出口さんは「命を助けるために大切なのは、周囲の人たちとコミュニケーションをよくすること。保育や学校などの現場では日頃からそのことを意識してほしい」と伝えていました。
気付きにくい、発見されにくい「溺れ」
蘇生法の実習前には、弁護士や医師、レスキューのプロなどが水辺の安全について講義をしました。
国立精神・神経医療研究センターの井上健医師は、溺れるとはどういうことかを理解することが重要だとして、フィンランドのプールで子どもが溺れた事故をとらえていた動画を紹介。溺れている子はほぼ水の中にいるため「助けて」と言えません。音もせず静かな状態で、遊んでいるのかどうかの判別もしにくいため、周囲が気づきにくく、発見されにくい、と注意喚起しました。
◇フィンランドのプールで子どもが溺れた事故の動画
また、溺水で死亡したり、重度の障害が残る割合は、溺れている時間が5分未満で10%、5~10分未満では56%に上り、25分を超えると100%になると説明。

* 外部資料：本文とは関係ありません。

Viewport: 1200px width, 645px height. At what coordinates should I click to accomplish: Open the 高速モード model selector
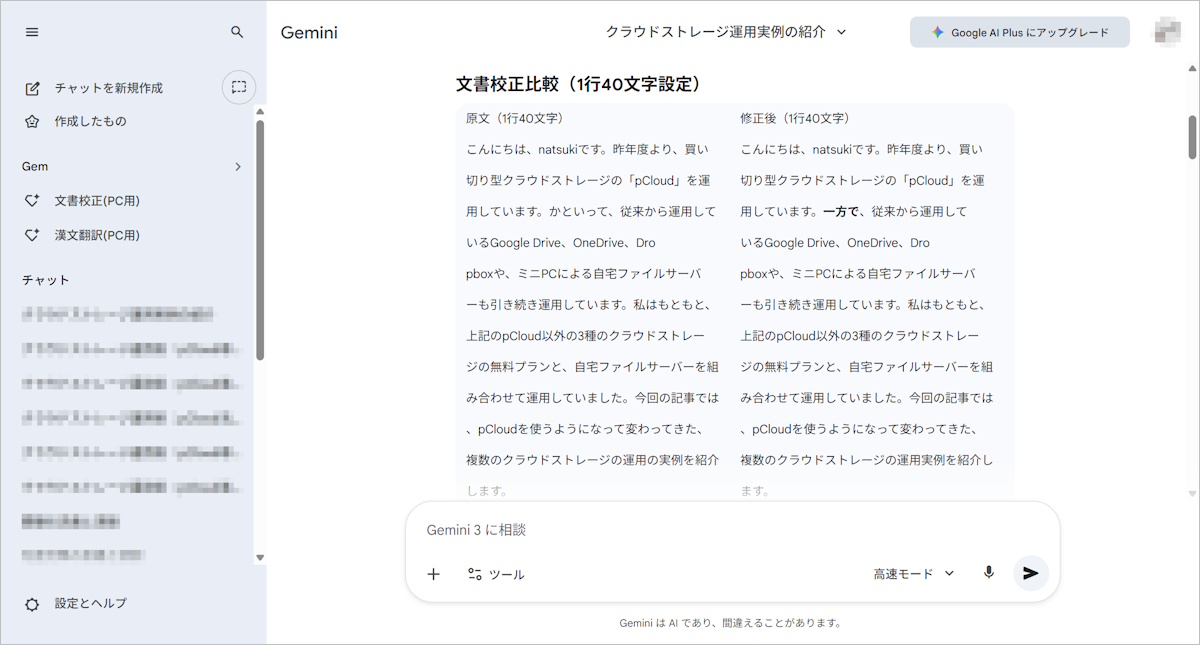[x=911, y=573]
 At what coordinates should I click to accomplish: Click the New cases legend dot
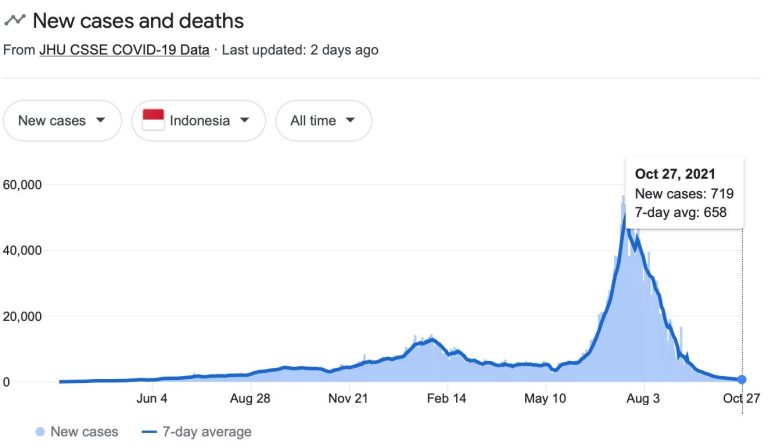[x=39, y=432]
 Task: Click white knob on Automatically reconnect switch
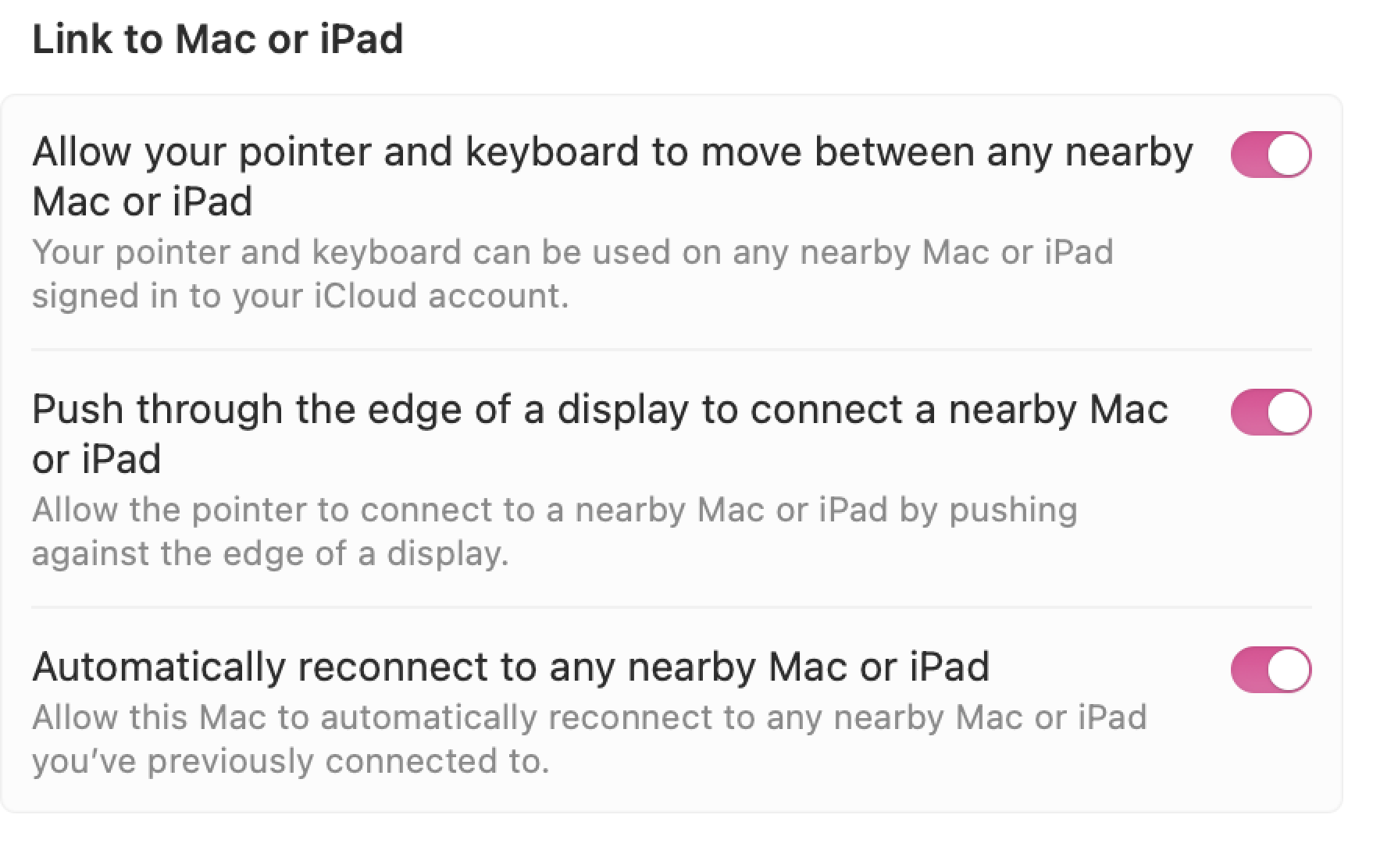point(1289,670)
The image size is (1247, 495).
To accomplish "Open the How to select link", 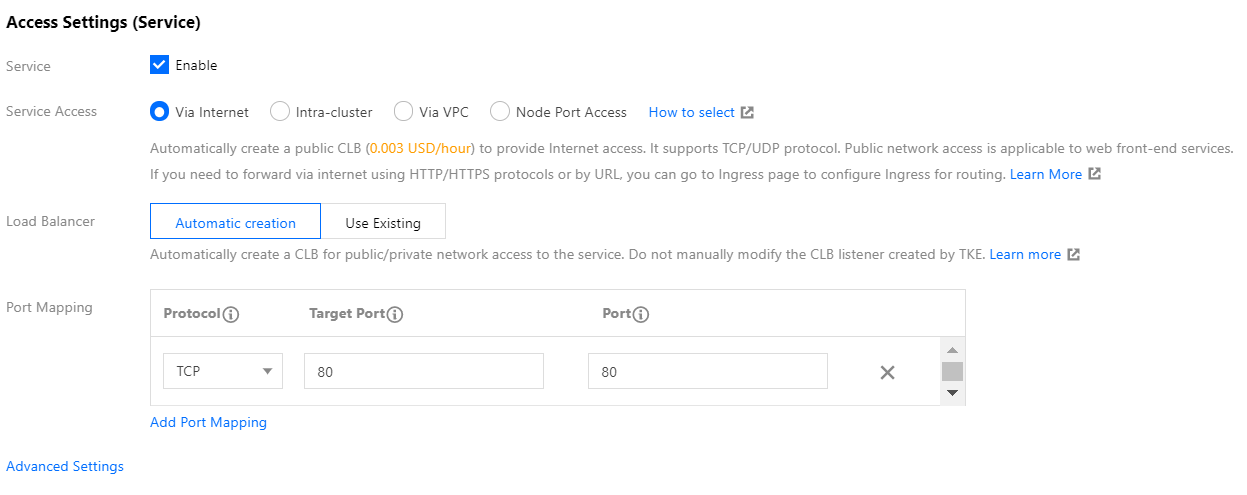I will (691, 113).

「死亡率が高い溺水事故は、予防が最も重要だ」と強調し、大人が常に監視することやライフジャケットの着用のほか、多くの大人に心肺蘇生法を教えることなどが重要、と訴えました。
危険に気付くアンテナが落ちている
消防士で日本レスキューボランティアセンターの木家浩司副理事長は、「子どもも大人も危険に気づくアンテナが落ちている人が増えている」と指摘。「心配のあまり子どもの体験を制限していませんか。大人が見守る中で、危険なことも含め、子どもにさまざまな経験をさせることが大切です」と話しました。

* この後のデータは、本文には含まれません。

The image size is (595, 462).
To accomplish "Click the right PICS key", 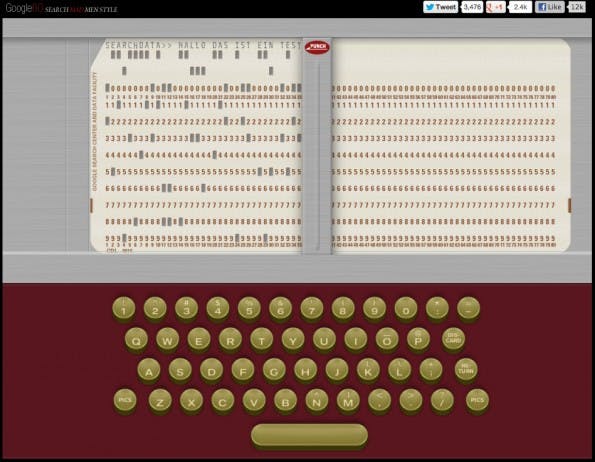I will pos(477,400).
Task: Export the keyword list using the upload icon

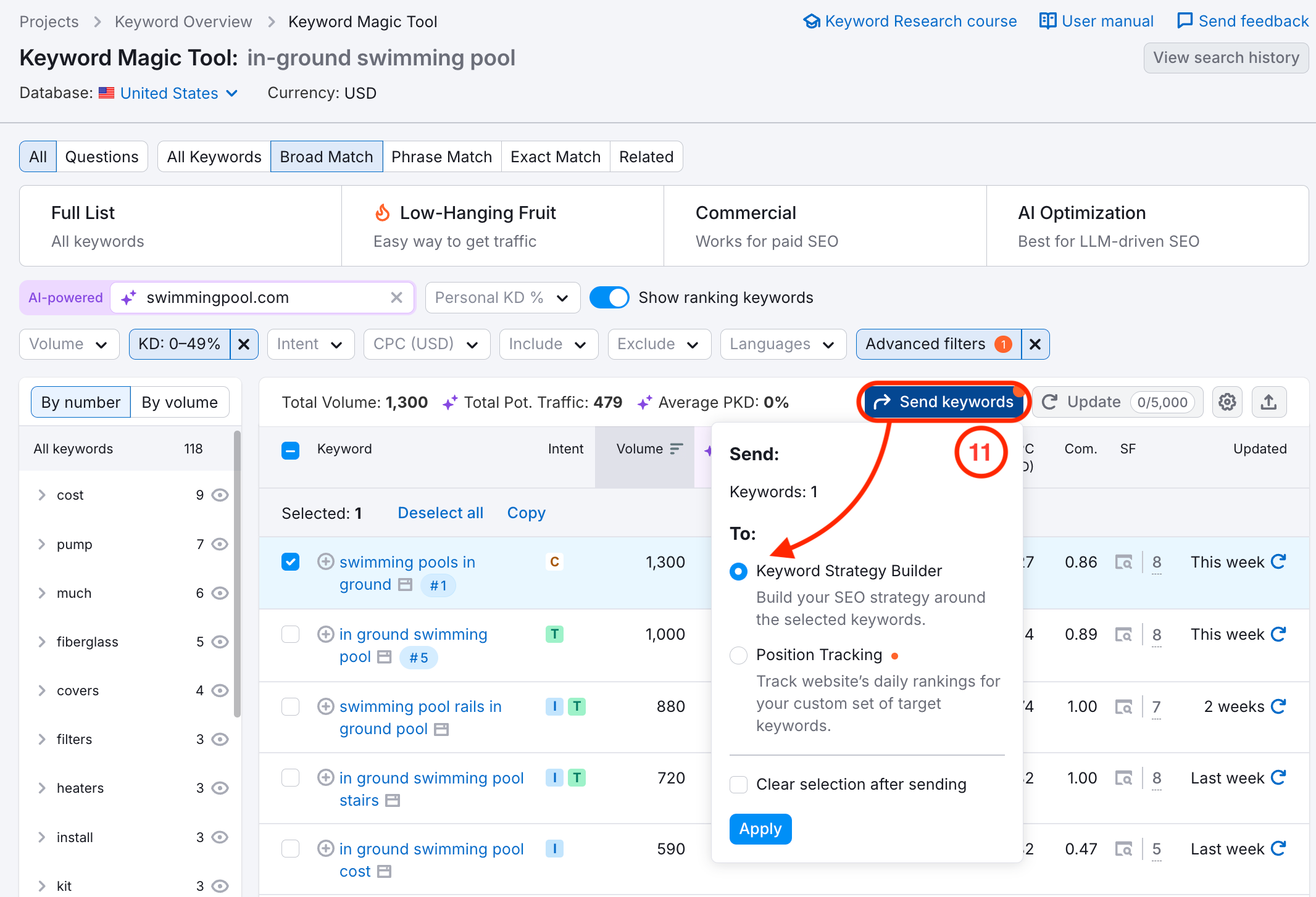Action: [x=1269, y=402]
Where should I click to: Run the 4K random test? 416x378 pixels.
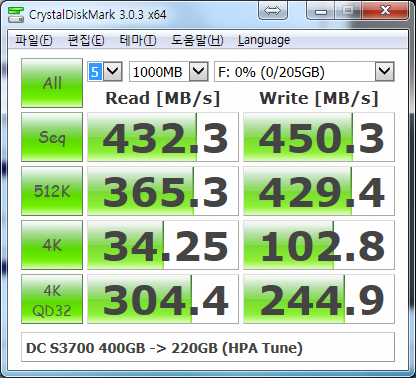pos(52,245)
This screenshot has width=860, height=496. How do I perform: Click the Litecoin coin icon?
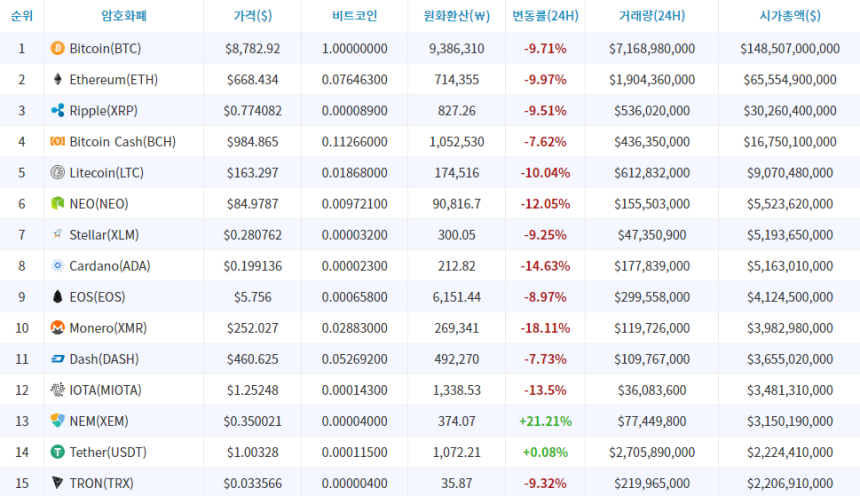click(58, 173)
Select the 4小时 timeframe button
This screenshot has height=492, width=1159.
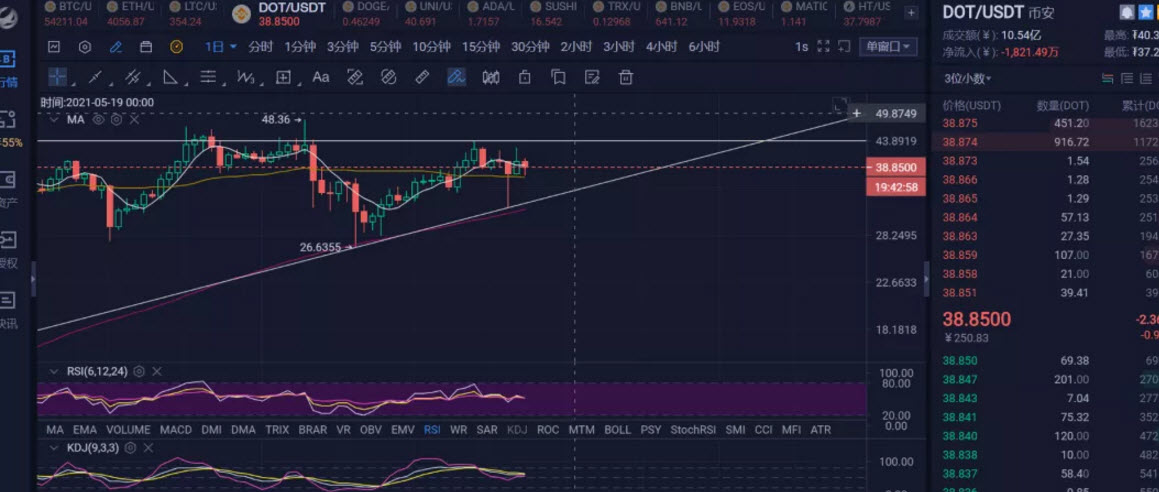pos(661,47)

セミナーを開いた吉川優子さんは「予防が一番大切なのは当然ですが、それでも溺れてしまった場合、知識を持ち、早く発見して行動できれば命を救うことができる。子どもの安全を大切にしようという思いとともに、受講者一人一人が職場などに持ち帰り、行動につなげてくれれば」と期待しています。